Welcome to Winnipeg

Photo: Hospitality House, 2007.
Pictured left to right: John Mukesa Salumu-Kasongo, John Jr. and Fatuma Bernadette Yuma.

Contemporary Canada is a country known for its generous immigration policies, supporting family reunification through sponsorships, recruiting newcomer professionals from around the world and providing safe haven for refugees fleeing persecution and war. The numerous expressions of cultural diversity in Winnipeg reflect how our city has opened its arms and heart to newcomer and refugee communities.

Waves of immigration to Canada change each decade and are influenced by global events. The Winnipeg Foundation has supported newcomer services and communities since its founding in 1921. One of the first grants The Foundation ever made was to the Margaret Scott Nursing Mission, an organization that provided health services, food and clothing to Winnipeg’s under-served eastern European immigrant population.

Supports for temporary housing, basic needs and employment and education opportunities are key to the success of the newly arrived in Winnipeg. For decades, The Foundation has established community connections and made grants to organizations that provide these much-needed settlement services.

In 1986, the Citizenship Council of Manitoba, now known as the Immigrant Centre, partnered with Knox United Church and Knox Day Nursery to jointly propose the construction of a new building. The Winnipeg Foundation provided $50,000 for the capital project that included a hostel to accommodate some of the more than 1,000 refugee immigrants that were arriving annually during that decade.

Today, the Immigrant Centre largely supports immigrating newcomers, while Manitoba Interfaith and Immigration Council, or Welcome Place, serves the refugee community. The clients of Welcome Place are often fleeing persecution and civil war.

“I arrived in Canada on a frigid morning in January, with the hope of finally touching peaceful soil after many years of struggle as a refugee. The name ‘Welcome Place’ began to sound in my ears, and I quickly found the meaning of the name: compassion, support, integration, the light at the end of the tunnel,” Jean Pierre Venegas, Welcome Place’s former Senior Manager of Building Services, said in 2016. Almost 90 per cent of Welcome Place staff are former clients, which brings humanity to the daily job and the best example of integration into Canadian lifestyle.

In 2016, immigration to Manitoba increased almost 24 per cent compared to 2015 levels. This increase was largely a result of over 1,200 Syrian refugees that were resettled to Manitoba as part of the National Syrian Refugee Resettlement Initiative. In response to the Syrians’ arrival, The Foundation supported Welcome Place in the fall of 2015, with $150,000 grant over two years, as part of a coordinated effort to receive up to 300 refugees per month, for resettlement services.

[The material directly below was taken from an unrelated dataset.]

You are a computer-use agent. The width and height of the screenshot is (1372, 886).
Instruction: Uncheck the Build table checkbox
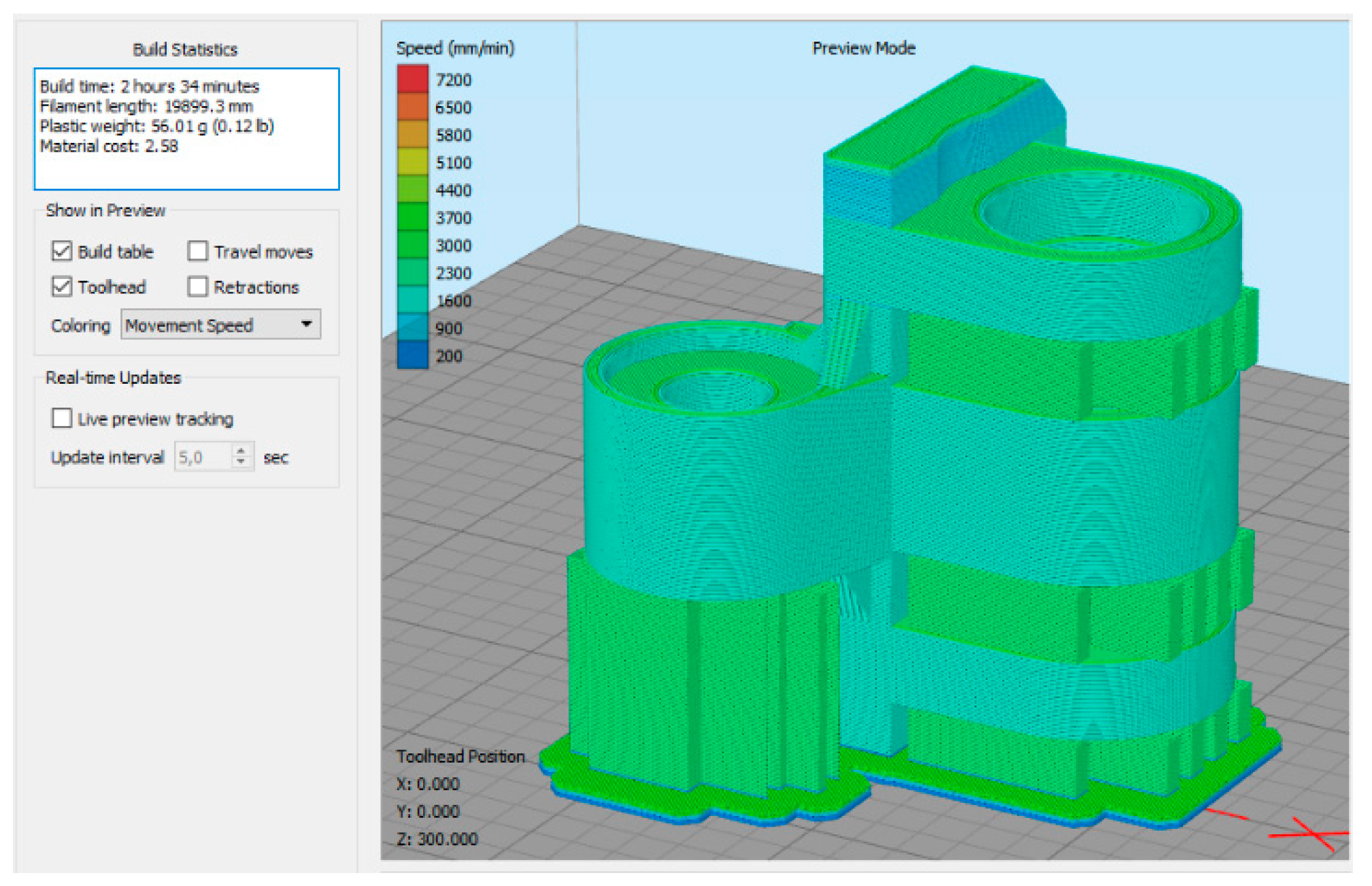62,251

The Immigrant and Refugee Community Organization of Manitoba (IRCOM) is also part of the coordinated resettlement network in Winnipeg. The organization provides secure housing to newcomers. It began in 1991 with 67 suites on the western edge of Winnipeg’s Exchange District, which were created at the time to house a wave of boat people and refugees from Southeast Asia.

IRCOM provides housing and wraparound programs and services for both parents and children of newcomer families. Supports include childcare, asset and capacity building and literacy programming, to name just a few of its services. More than 90 per cent of IRCOM’s participants are refugees; two-thirds are children and youth, and the organization also serves 1,000 non-tenant newcomers through numerous settlement and social service programs.

The high demand for secure and stable housing for newcomers was the impetus for construction of IRCOM 2, a second location at Isabel and Ross Street in Central Winnipeg. The Foundation’s Moffat Family Fund supported the construction and furnishment with $50,000 in 2013 and $50,000 in 2014.

Newcomers and refugees landing in Winnipeg are also part of the strength of the resettlement network, developing organizations and services to help their own communities find their way. For example, in 2017 and 2018, The Foundation supported Sierra Leone Refugee Resettlement with $20,000 to provide culturally appropriate camp for kids and in-house tutoring during the summer months. Projects like these are critical in putting down roots in a new land while honouring a home culture.

The network of immigrant and refugee services in Winnipeg is compassionate, responsive and key to the success of meaningful integration into Canadian society. The work of organizations that welcome newcomers, goes above and beyond basic human kindness to help ensure security of the displaced and care for the traumatized. The Winnipeg Foundation is a long-time supporter of grassroots organizations in response to the pressing needs and emerging issues in the newcomer community.